The Rt. Rev. Grant LeMarquand, area bishop for the Horn of Africa (Ethiopia, Somalia, Eretrea, Djibouti), writes:
I have just learned the horrifying news that as many as twenty-eight Ethiopian Christians have been shot or beheaded in Libya by members of the terrorist group known as ISIS or ISIL. This alarming act of violence against those that ISIS calls “people of the cross” comes just two months after twenty-one other Christians — twenty Egyptians and one Ghanian, were beheaded on a Libyan beach.

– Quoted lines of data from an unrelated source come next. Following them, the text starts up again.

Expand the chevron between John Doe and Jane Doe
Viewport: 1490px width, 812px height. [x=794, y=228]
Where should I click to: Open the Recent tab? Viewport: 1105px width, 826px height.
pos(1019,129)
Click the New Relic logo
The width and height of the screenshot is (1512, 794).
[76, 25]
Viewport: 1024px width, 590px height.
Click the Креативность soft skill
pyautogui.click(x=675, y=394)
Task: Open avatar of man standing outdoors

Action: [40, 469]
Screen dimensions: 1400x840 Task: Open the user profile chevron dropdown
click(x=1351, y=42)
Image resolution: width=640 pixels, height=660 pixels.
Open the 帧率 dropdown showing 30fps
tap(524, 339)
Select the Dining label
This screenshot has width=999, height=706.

It is too early to learn the names of these newest martyrs. It is also too early to know what churches they came from. (The Ethiopian Orthodox Church has more than 30 million members, but there are also members of many other churches in this country, including at least 15 million Protestant Christians.) Personal details about the men who have died may emerge. For now we can note the most important things to be said about these victims. Their names are known to God and they are written in the Lamb’s book of life (Rev. 13:8). Their denominational affiliation is no longer of any importance: they are among the unnumbered throng from every nation, tribe, people and language gathered before the throne and the Lamb (Rev. 7:9) who have come out of the great persecution (Rev. 7:14) and have had every tear wiped away from their eyes (Rev. 7:17).